Physically the Wanyika race is not inferior to other negroids, nor degraded as is the Congo negro. Like the Galla and the Somal, the skull is pyramido-oval, flattened and depressed at the moral region of the phrenologist—a persistent form amongst savages and barbarians—and straight or ‘wall-sided’ above the ears, a shape common both to ‘Semite’ and negro. The features are ‘Hamitic’ only from the eyes downwards: the brow is moderately high, broad, and conical; the orbits are tolerably distant; the face is somewhat broad and plain, with well-developed zygomata; the nose is depressed with patulated nostrils, coarse and ill-turned; the lips are bordés, fleshy and swelling, and the jaw is distinctly prognathous. The beard is scant; the hair, which though wiry, yet grows comparatively long, is shaved off the forehead from ear to ear, and hangs down in the thinnest of corkscrews, stiffened with fat. The skin is soft, but the effluvium is distinctly African; the colour is chocolate-brown and rarely black, unless the mother be a slave from the South. The figure is, like the features, Semitic above and negrotic below. The head is well seated upon broad shoulders; the chest is ample, and the stomach, except in early boyhood or in old age, does not protrude or depend. But the bunchy calf is placed near the ham; the shin-bone bends forward, and the foot is large, flat, and lark-heeled. Nothing is more remarkable than the contrast between form and face in the woman-kind: upon the lower limbs, especially the haunches, of the Medicean Venus a hideous ape-like phiz meets the disappointed eye: above hangs a flaccid bosom, below

wand-like is

Her middle falling still,

And rising whereas women rise—

Imagine nothing ill!

There is not, as amongst the Hottentots, that exaggeration of the steatopyga which assimilates the South African man to his ovines: the subcutaneous fat overlying the gluteian muscles and their adjacents, forms in early life a cushion rather ornamental than otherwise. Young men often show a curious little crupper which gives a whimsical appearance to the posterior surface—I have observed this also amongst the Somal. The favourite standing position is cross-legged, a posture unknown to Europe; sometimes the sole of one foot is applied to the ankle or to the knee of the other leg: the gait—no two nations walk exactly alike—is half-stride, half-lounge. Eyes wild and staring, abrupt gestures, harsh, loud, and barking voices, still evidence the ignoble savage.

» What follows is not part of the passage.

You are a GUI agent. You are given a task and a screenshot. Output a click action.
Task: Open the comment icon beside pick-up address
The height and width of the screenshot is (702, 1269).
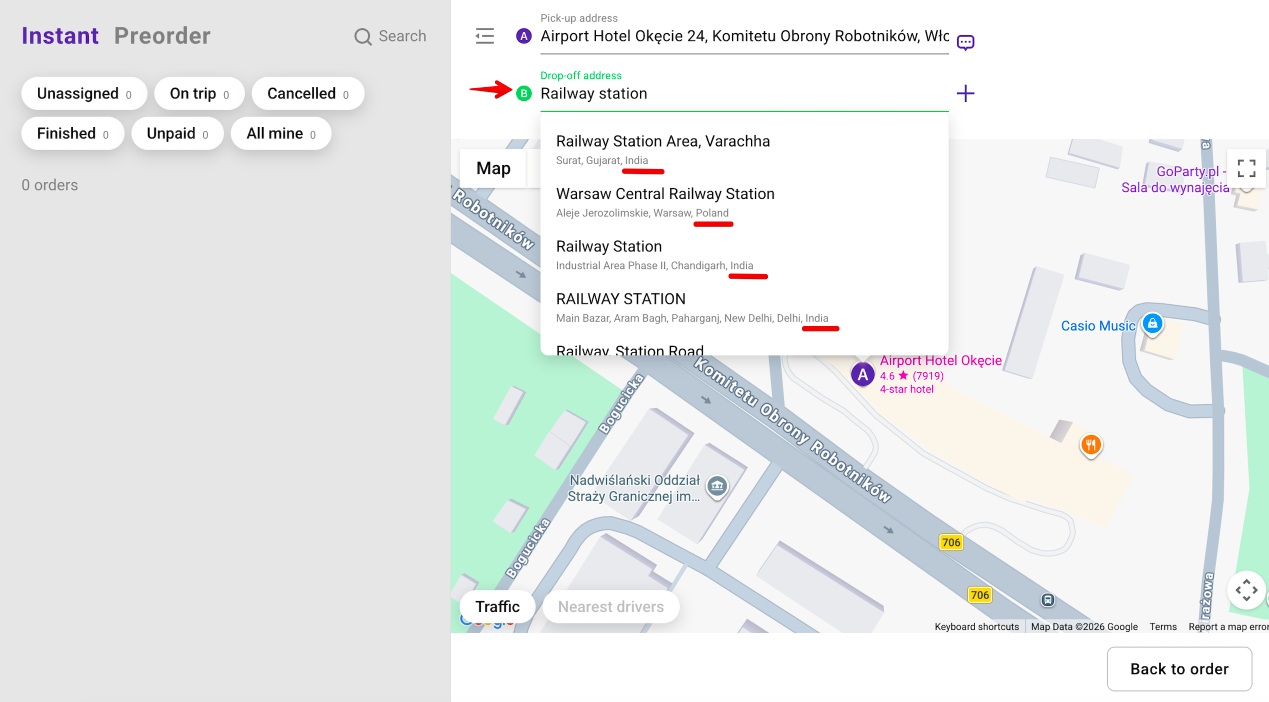tap(965, 42)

The Wanyika afford a curious study of rudimental mind. A nation of semi-naturals as regards moral and intellectual matters, their ideas are all in confusion. To the incapacity of childhood they unite the hard-headedness of age, and with the germs of thought that make a Bacon or a Shakespeare they combine an utter incapability of developing them. Their religion is of the ‘small’ category, the large being Brahmanism and Buddhism, Judaism, Christianity and El Islam, the first active Reformation of its predecessor, and the triumph of Arianism over Athanasianism. The system is that of a ‘Gentile worshipping nothing,’ yet feeling instinctively that there is a Something above or beyond him. It is the vain terror of our childhood rudely systematized, the earliest dawn of faith, a creation of fear which ignores love. Thus they have not, in our sense of the words, God or devil,[[19]] heaven or hell, soul or spirit.